• SUPPLIED MATERIAL

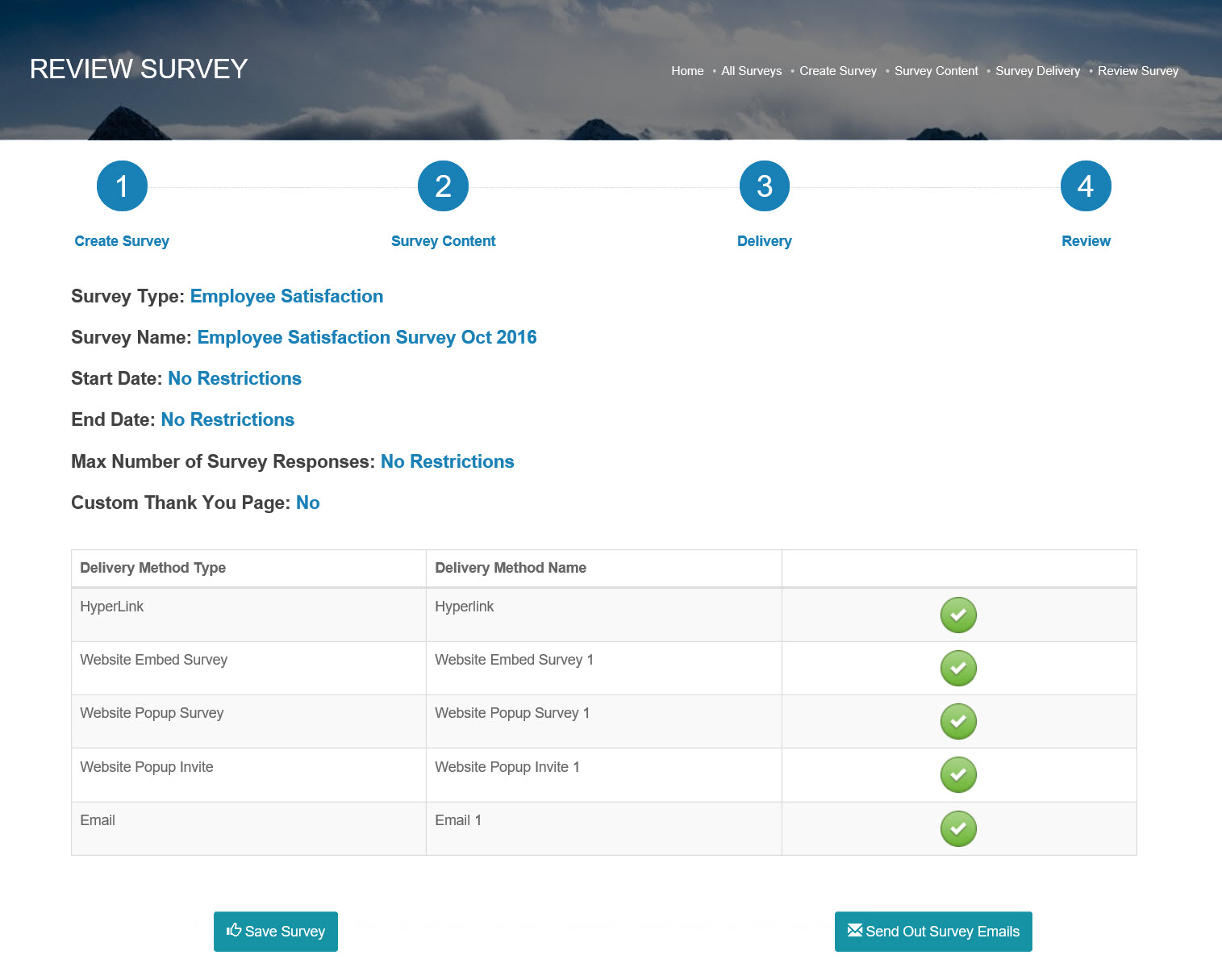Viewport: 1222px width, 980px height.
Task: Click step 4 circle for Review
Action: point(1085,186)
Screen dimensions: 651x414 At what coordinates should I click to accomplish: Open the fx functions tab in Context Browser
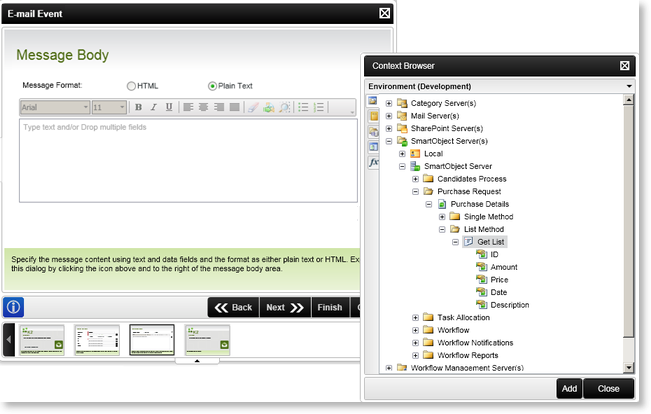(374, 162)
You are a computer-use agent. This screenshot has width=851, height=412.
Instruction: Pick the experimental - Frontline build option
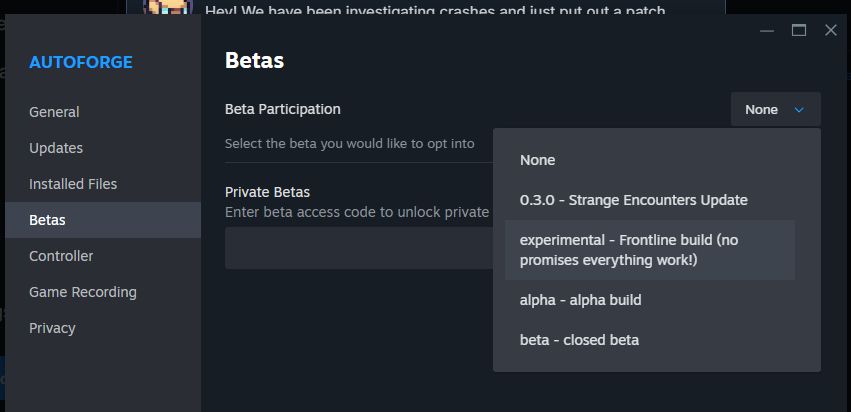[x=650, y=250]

---

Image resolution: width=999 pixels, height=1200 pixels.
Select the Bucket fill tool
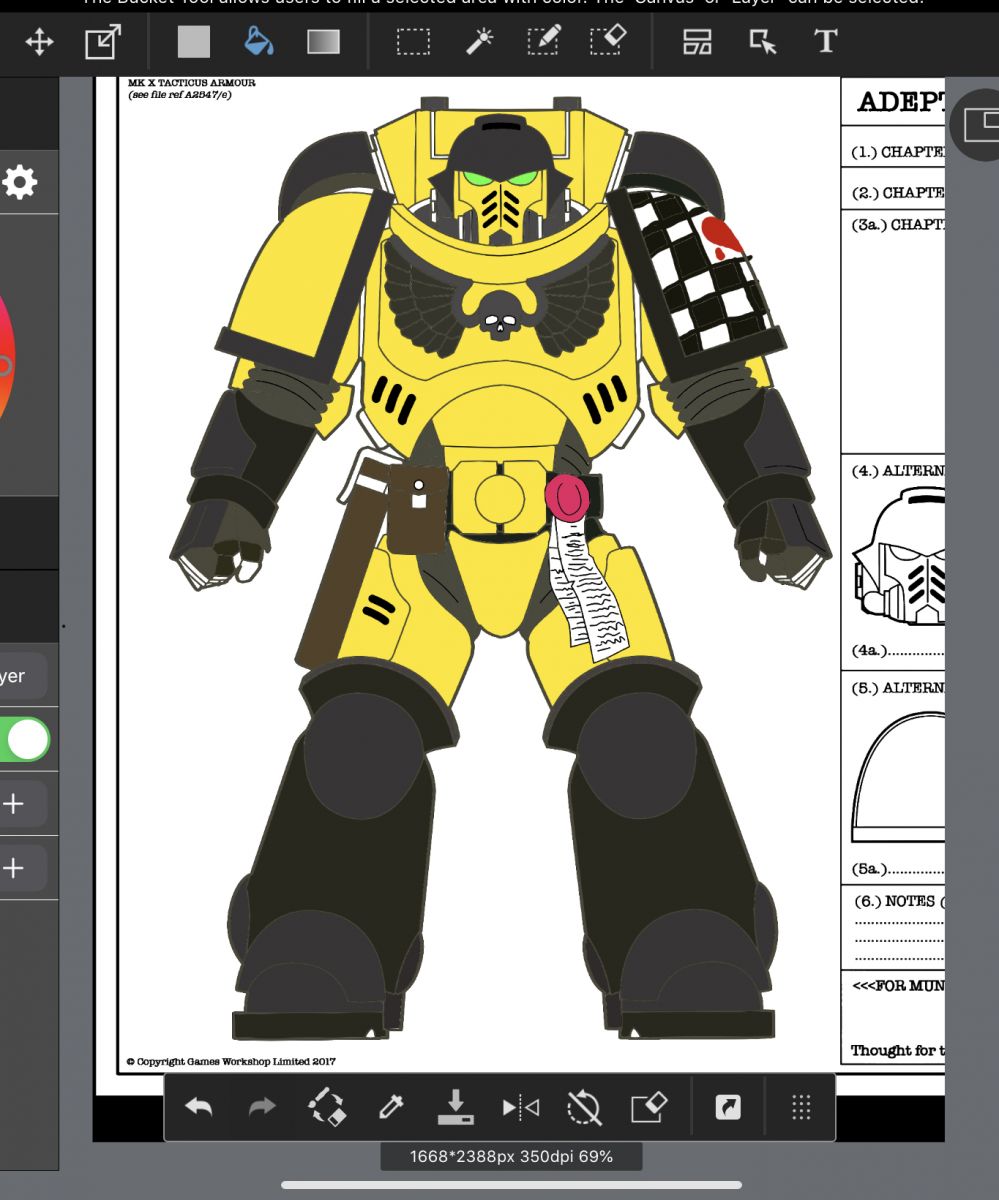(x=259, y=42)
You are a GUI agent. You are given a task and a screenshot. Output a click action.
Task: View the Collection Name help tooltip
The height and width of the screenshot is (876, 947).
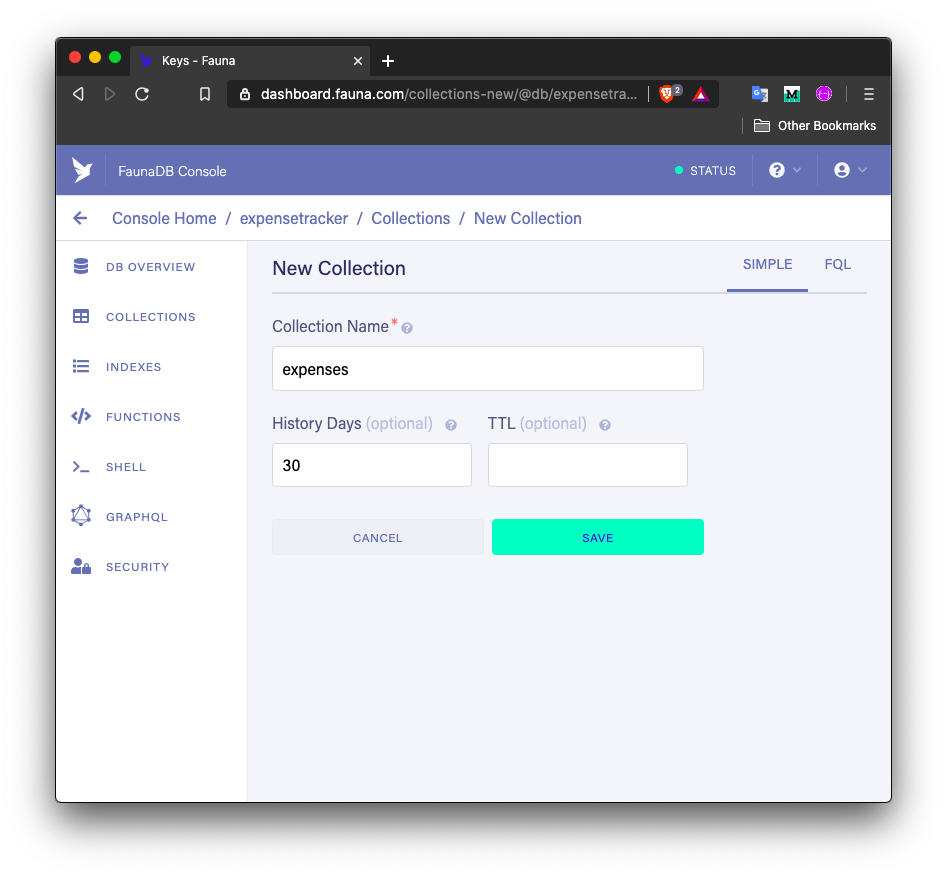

==

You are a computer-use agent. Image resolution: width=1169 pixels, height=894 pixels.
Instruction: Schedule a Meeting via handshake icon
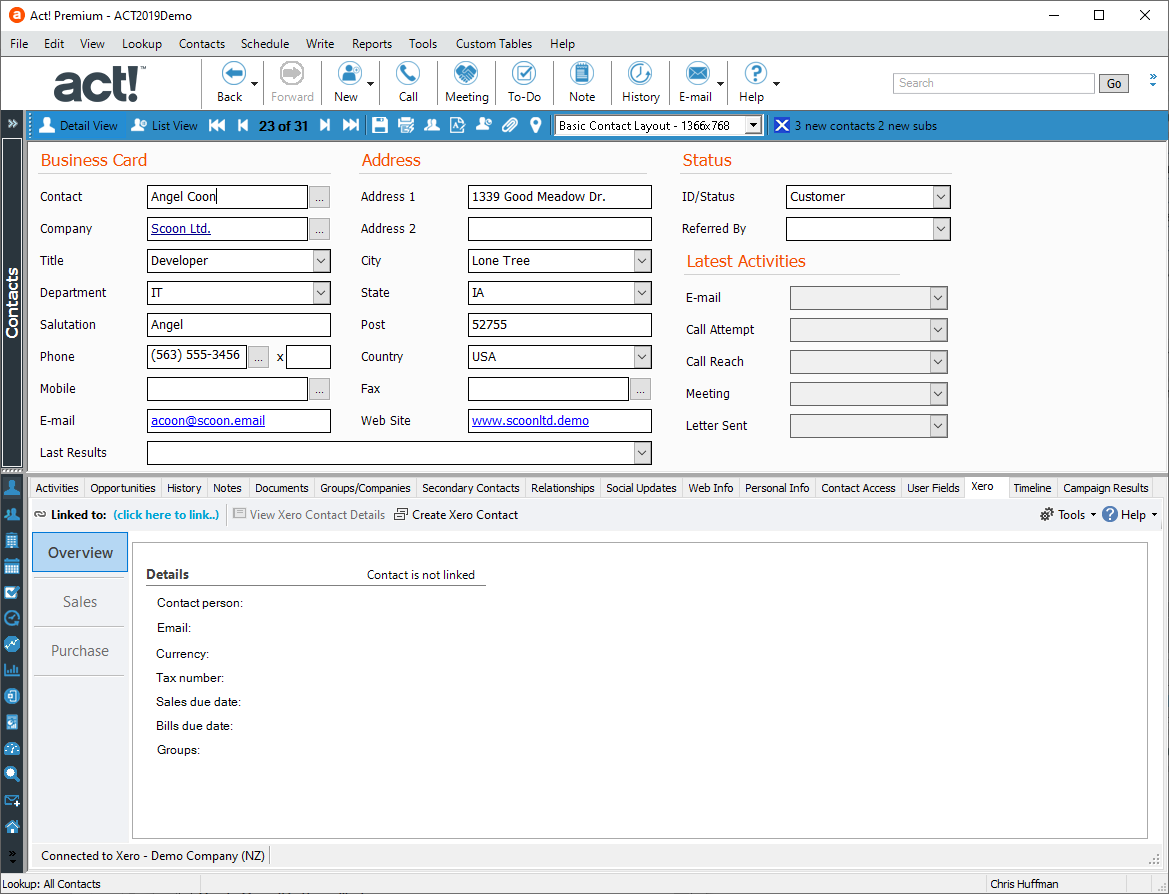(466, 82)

• WHAT IS NEEDED
Rescale every line from the one containing "Image resolution: width=999" through the one containing "The height and", inclusive, keeping the requests as they are. Multiply each coordinate in the answers by 2.45, round to whole numbers with halves going up, and omit the pictures.

• ANSWER TO THE PROBLEM
Image resolution: width=999 pixels, height=1200 pixels.
Select the Bucket fill tool
(x=635, y=103)
You are a GUI agent. You are given a task and a screenshot. Output a click action.
Task: View the Collection Name help tooltip
The height and width of the screenshot is (876, 947).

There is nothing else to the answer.